Restate word for word the lines of the entries below, starting with the line that holds "Decrease column count with down arrow" and ending with the line that holds "Click the 下载", and no others.

◆ **Saved entries**
Content starts

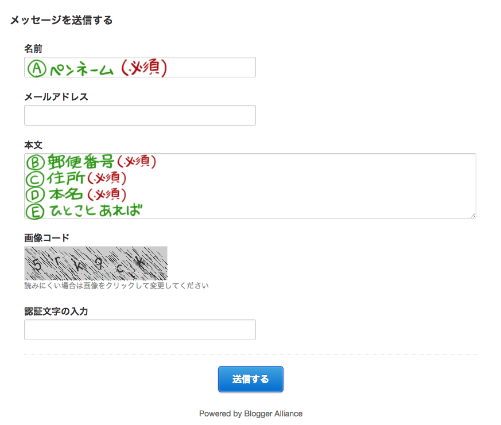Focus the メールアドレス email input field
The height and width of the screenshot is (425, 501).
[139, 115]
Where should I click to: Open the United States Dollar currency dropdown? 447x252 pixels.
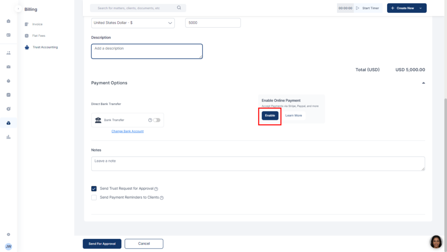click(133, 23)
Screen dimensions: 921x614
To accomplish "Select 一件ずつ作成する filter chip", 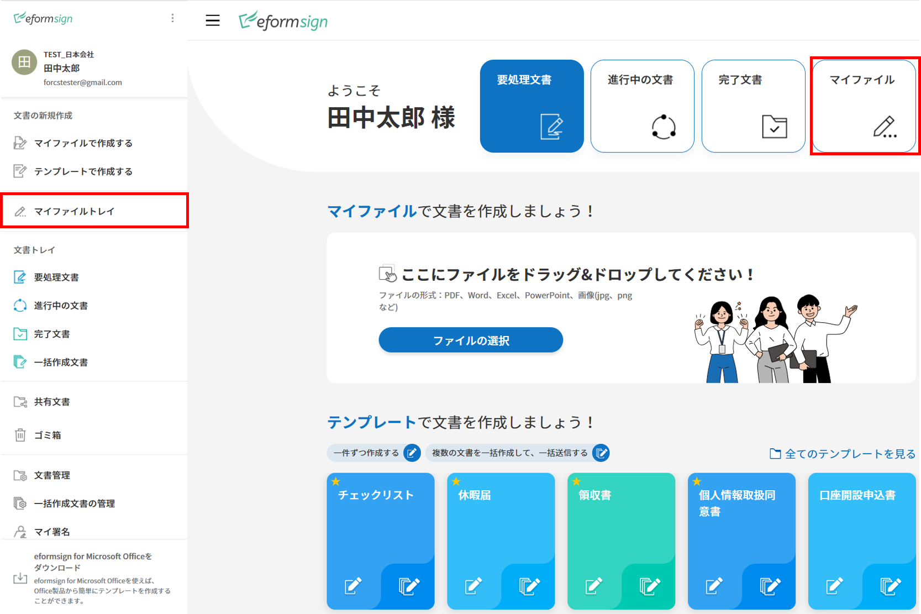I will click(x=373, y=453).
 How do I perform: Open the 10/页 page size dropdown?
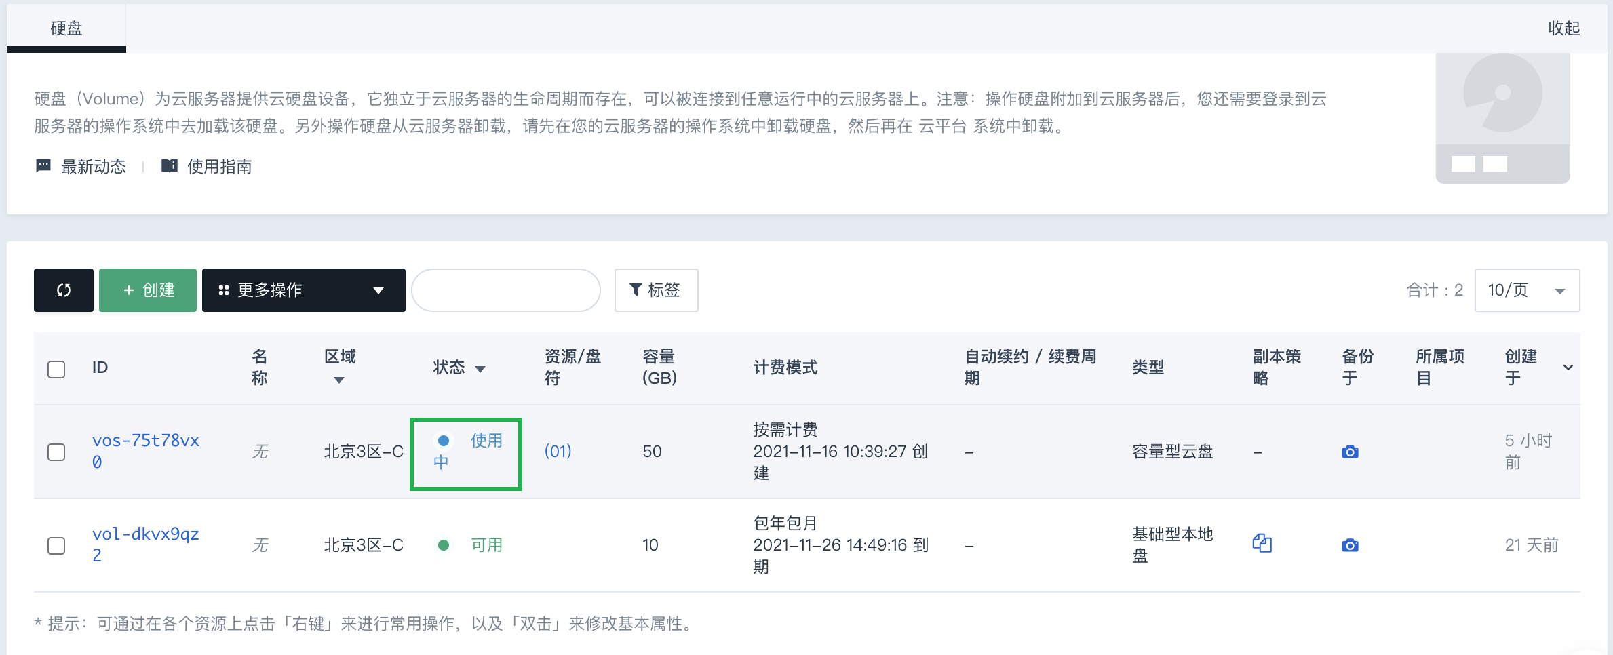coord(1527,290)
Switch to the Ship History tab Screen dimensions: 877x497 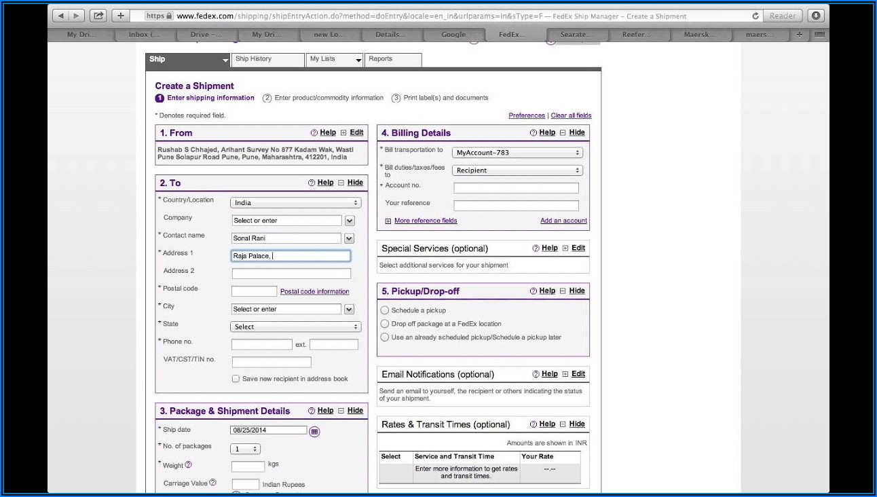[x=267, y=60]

Content ends
Content starts

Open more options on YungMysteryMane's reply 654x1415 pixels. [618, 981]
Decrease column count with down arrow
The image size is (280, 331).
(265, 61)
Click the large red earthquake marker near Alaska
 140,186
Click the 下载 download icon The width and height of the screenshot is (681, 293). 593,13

Content ends

◆ **EXERCISE RESPONSE**
Decrease column count with down arrow
The image size is (280, 331).
(265, 61)
Click the large red earthquake marker near Alaska
 140,186
Click the 下载 download icon The width and height of the screenshot is (681, 293). 593,13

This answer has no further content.